== Requirement ==
Transcribe the full listing exactly.

:::

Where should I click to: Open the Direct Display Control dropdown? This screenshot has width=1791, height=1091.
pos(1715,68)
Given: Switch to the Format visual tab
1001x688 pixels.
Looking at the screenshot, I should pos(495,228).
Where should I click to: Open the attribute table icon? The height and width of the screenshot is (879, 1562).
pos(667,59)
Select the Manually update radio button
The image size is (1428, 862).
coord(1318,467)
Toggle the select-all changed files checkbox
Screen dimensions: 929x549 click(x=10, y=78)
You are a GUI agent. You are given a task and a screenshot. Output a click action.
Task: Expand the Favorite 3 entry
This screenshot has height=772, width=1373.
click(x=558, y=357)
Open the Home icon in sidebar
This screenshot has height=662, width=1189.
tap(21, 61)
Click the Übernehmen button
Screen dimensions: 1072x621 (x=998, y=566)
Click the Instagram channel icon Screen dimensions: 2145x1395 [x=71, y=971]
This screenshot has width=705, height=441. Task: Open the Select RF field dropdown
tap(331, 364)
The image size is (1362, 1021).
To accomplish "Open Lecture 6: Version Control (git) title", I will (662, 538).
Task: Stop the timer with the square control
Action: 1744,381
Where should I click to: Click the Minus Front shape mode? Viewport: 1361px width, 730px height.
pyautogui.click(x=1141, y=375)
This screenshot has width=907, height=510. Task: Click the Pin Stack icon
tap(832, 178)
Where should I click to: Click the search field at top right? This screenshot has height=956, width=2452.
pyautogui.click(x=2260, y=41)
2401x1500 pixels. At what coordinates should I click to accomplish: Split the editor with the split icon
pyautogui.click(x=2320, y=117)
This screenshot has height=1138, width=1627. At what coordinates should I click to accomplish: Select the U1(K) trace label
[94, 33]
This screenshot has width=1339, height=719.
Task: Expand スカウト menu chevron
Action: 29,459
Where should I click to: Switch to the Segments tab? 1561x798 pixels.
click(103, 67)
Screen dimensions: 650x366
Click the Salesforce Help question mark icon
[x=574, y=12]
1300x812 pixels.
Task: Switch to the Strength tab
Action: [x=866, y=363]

:::

== Task output ==
Where should I click to: Open the Direct Display Control dropdown? This screenshot has width=1791, height=1091.
pos(1715,68)
Given: Switch to the Format visual tab
1001x688 pixels.
Looking at the screenshot, I should pos(495,228).
Where should I click to: Open the attribute table icon? The height and width of the screenshot is (879, 1562).
pos(667,59)
Select the Manually update radio button
The image size is (1428, 862).
coord(1318,467)
Toggle the select-all changed files checkbox
Screen dimensions: 929x549 click(x=10, y=78)
You are a GUI agent. You are given a task and a screenshot. Output a click action.
Task: Expand the Favorite 3 entry
This screenshot has height=772, width=1373.
click(x=558, y=357)
Open the Home icon in sidebar
This screenshot has height=662, width=1189.
tap(21, 61)
Click the Übernehmen button
Screen dimensions: 1072x621 (x=998, y=566)
Click the Instagram channel icon Screen dimensions: 2145x1395 [x=71, y=971]
This screenshot has width=705, height=441. Task: Open the Select RF field dropdown
tap(331, 364)
The image size is (1362, 1021).
To accomplish "Open Lecture 6: Version Control (git) title", I will (662, 538).
Task: Stop the timer with the square control
Action: 1744,381
Where should I click to: Click the Minus Front shape mode? Viewport: 1361px width, 730px height.
pyautogui.click(x=1141, y=375)
This screenshot has width=907, height=510. Task: Click the Pin Stack icon
tap(832, 178)
Where should I click to: Click the search field at top right? This screenshot has height=956, width=2452.
pyautogui.click(x=2260, y=41)
2401x1500 pixels. At what coordinates should I click to accomplish: Split the editor with the split icon
pyautogui.click(x=2320, y=117)
This screenshot has height=1138, width=1627. At what coordinates should I click to accomplish: Select the U1(K) trace label
[94, 33]
This screenshot has width=1339, height=719.
Task: Expand スカウト menu chevron
Action: 29,459
Where should I click to: Switch to the Segments tab? 1561x798 pixels.
click(103, 67)
Screen dimensions: 650x366
Click the Salesforce Help question mark icon
[x=574, y=12]
1300x812 pixels.
Task: Switch to the Strength tab
Action: [x=866, y=363]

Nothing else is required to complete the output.